Comédie
dramatique de Patrick Suskind, mise en scène de Vincent
Marguet, avec Gilles Hoyer.
"La contrebasse" de
Patrick Suskind plonge au cœur de la solitude d’un homme
coupé de la réalité du monde dans son appartement transformé en studio insonorisé,
et cellule capitonnée pour une folie ordinaire, celle d'un contrebassiste uni
par un lien obsessionnel d'amour-haine envers un instrument et un métier
choisis pour de mauvaises raisons qui a envahit sa vie tant au sens figuré
qu'au sens propre par son gabarit.
Pour cet homme solitaire, musicien médiocre et anonyme au sein
d’un orchestre fonctionnarisé, individu ordinaire, complexé et introverti,
qui n’a pas les moyens de ses ambitions ni même de ses désirs,
l’instrument, "cet instrument féminin grave comme la mort", après avoir été
un substitut affectif sublimé, avec qui il formait un couple qui, au fil du temps
comme tous les couples, connaît l’usure des sentiments, le délitement du plaisir
et, faute de rupture possible, la novation de l’amour en haine, est devenu
le bouc émissaire de toutes ses déceptions, désillusions et rancoeurs.

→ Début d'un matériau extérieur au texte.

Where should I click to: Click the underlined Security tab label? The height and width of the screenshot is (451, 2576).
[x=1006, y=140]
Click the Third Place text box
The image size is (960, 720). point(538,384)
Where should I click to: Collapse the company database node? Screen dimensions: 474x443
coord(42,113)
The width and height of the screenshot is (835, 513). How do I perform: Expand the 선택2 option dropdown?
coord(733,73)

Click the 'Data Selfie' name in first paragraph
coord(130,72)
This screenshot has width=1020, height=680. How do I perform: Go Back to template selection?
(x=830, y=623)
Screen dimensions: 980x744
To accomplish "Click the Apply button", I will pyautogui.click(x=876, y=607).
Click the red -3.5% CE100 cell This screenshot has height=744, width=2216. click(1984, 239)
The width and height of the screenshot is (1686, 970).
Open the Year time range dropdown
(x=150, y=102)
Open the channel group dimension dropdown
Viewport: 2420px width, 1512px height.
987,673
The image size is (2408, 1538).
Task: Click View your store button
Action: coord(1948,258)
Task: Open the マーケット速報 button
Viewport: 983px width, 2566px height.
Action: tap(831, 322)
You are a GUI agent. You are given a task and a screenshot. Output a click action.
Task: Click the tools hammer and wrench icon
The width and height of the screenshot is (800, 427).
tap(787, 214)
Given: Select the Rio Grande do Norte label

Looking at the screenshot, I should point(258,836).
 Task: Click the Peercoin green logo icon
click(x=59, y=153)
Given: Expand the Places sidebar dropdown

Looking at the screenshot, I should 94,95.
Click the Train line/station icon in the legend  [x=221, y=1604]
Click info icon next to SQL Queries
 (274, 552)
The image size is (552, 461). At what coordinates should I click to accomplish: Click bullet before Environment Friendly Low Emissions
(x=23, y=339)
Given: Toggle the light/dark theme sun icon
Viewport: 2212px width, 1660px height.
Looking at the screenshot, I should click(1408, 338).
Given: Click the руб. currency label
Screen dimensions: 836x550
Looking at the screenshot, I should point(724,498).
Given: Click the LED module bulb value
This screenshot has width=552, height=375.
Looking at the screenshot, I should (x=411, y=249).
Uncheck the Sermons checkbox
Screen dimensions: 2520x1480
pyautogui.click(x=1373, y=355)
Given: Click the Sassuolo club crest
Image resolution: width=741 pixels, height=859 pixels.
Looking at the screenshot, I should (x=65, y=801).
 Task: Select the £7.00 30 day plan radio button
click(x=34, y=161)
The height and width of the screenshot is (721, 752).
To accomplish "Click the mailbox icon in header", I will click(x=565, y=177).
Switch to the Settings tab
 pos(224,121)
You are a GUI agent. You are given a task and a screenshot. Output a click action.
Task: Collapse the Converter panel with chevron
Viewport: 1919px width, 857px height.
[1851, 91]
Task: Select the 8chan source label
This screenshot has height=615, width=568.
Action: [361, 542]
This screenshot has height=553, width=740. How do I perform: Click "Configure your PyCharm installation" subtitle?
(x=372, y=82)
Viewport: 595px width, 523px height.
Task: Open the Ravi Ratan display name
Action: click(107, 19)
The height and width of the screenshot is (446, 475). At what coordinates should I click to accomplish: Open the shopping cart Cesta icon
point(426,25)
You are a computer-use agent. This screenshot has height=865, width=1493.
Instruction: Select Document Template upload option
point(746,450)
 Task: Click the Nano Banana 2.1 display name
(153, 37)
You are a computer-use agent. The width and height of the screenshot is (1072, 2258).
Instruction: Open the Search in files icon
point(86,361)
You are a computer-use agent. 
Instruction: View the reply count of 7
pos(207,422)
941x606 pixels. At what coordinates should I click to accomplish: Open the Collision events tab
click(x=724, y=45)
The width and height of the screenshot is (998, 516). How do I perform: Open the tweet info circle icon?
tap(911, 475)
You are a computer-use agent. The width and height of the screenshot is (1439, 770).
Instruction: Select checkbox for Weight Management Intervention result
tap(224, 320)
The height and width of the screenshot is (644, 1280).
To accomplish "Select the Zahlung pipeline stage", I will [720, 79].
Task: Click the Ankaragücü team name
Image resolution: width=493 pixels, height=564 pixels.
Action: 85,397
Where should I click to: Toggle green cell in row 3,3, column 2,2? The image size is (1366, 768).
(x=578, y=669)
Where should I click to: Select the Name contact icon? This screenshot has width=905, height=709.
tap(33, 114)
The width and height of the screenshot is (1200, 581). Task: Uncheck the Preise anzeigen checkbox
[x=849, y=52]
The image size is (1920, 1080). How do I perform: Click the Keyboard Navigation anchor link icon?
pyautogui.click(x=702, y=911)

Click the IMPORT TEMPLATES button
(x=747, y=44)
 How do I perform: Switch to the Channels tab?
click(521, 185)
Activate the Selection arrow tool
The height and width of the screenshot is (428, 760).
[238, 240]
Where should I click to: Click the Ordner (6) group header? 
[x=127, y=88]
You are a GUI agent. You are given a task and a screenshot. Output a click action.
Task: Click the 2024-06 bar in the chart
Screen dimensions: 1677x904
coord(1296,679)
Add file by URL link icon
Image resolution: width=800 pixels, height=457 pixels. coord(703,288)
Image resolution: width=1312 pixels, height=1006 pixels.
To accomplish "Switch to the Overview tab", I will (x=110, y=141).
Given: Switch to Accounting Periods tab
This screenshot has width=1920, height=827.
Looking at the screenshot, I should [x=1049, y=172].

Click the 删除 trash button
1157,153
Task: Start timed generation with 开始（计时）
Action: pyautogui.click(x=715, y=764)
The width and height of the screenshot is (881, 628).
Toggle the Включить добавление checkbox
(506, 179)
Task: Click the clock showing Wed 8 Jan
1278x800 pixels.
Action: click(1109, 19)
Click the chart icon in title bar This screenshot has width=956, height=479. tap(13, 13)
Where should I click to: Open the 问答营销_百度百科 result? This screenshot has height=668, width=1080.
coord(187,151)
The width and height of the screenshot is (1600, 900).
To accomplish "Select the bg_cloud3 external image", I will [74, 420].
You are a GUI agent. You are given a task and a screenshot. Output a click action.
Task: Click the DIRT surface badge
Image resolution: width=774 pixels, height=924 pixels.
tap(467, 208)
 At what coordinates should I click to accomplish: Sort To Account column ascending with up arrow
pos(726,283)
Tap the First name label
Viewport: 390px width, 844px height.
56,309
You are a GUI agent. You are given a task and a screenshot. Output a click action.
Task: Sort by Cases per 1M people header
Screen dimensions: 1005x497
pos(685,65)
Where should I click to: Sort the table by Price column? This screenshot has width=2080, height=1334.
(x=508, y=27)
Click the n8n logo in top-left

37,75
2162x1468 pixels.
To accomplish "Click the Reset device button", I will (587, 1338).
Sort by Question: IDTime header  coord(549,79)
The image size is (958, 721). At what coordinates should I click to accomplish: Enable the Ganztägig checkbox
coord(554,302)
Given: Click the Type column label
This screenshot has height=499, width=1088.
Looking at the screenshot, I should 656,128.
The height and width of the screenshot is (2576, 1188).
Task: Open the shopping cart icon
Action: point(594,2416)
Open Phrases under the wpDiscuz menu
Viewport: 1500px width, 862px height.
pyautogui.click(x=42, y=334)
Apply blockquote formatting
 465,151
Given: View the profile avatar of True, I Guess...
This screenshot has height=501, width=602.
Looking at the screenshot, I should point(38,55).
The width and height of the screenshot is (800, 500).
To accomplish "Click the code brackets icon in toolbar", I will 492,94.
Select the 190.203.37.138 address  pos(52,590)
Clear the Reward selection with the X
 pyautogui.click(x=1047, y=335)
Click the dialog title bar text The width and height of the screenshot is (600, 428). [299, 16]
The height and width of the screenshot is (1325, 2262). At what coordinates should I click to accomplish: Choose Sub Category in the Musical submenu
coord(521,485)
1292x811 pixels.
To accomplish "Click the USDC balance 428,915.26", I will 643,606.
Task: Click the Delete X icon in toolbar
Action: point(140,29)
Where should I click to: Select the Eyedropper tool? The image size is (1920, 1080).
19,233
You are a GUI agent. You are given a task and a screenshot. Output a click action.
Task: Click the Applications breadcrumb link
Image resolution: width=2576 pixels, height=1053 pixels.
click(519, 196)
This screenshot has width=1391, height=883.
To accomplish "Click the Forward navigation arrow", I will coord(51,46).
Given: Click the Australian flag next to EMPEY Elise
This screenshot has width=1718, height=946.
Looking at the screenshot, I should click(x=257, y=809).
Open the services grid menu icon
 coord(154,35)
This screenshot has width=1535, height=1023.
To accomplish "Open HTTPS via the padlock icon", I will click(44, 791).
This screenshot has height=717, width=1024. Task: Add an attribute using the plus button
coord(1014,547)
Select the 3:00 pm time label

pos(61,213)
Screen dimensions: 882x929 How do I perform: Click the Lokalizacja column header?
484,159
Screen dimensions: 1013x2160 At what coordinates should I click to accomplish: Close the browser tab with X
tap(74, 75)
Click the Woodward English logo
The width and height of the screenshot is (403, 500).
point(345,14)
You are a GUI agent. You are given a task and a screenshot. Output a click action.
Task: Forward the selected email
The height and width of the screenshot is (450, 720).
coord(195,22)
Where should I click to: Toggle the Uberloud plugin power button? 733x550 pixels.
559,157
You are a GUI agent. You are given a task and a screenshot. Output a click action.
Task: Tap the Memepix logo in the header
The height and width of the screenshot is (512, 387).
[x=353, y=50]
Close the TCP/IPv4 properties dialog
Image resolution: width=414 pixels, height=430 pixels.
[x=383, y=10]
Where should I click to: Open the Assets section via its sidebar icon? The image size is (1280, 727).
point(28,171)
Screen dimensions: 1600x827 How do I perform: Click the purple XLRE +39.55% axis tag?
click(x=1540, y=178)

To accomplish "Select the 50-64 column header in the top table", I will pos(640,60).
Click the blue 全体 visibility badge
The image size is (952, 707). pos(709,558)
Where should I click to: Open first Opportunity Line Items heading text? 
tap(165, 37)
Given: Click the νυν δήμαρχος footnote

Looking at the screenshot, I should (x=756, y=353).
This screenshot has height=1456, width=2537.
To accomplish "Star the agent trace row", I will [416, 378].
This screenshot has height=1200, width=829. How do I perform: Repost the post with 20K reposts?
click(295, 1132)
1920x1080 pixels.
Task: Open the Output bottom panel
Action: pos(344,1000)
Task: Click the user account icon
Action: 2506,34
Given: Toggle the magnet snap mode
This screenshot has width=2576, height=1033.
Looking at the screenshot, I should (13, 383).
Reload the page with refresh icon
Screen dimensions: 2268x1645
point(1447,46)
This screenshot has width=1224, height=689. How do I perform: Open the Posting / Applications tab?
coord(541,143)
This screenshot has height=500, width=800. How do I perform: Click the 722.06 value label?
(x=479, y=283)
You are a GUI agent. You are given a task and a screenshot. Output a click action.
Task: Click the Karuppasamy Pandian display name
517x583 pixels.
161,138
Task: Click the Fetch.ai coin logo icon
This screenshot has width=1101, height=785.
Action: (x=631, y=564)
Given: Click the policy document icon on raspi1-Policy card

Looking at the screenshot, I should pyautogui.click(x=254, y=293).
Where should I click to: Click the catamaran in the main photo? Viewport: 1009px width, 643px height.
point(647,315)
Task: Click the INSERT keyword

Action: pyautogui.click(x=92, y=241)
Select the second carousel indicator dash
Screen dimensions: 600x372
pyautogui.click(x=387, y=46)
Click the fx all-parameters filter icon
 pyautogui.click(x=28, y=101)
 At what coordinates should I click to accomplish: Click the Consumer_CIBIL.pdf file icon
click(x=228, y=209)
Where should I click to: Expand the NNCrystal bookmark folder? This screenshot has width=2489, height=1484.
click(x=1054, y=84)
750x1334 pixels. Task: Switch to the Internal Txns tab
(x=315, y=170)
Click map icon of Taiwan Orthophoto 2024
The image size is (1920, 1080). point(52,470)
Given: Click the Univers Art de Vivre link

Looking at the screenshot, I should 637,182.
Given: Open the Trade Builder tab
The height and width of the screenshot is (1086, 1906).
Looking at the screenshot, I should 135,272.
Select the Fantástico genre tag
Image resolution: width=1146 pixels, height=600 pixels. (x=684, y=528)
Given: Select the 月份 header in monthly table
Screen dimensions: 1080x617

Entre deux concerts, il se livre à des logorrhéiques divagations musicalistiques
et métaphysiques qui naviguent entre émotion, vitupérations, désespoir,
auto-flagellation, forfanterie de gosse mal aimé, auto dérision comme ultime
technique de survie et dénigrements.
Sous la direction de Vincent Marguet qui met l‘accent
sur la rouerie empathique du personnage et l‘humour noir inféré par le texte,
Gilles Hoyer,
s’empare avec délectation de ce beau texte à servir et de ce personnage hors norme qui se débat
de manière maniaco-dépressive avec ses propres délires, un personnage
sur mesure pour un comédien capable de partir en vrille en une seconde.
Car Gilles Hoyer c’est un maelstrom humain qui enchaîne rage et poésie sans transition,
une bombe humaine qui, tour à tour, explose et implose en éclaboussant d’humanité
et un clown furieux qui passe du rire aux larmes, un grand gaillard à la bouille de
gamin facétieux qui peut se métamorphoser à vue en inquiétant psychotique, un speedy gonzales
aux bottes de sept lieux qui cavale de la scène à la salle, qui détruit le décor et
dont le coeur pleure quand son personnage souffre.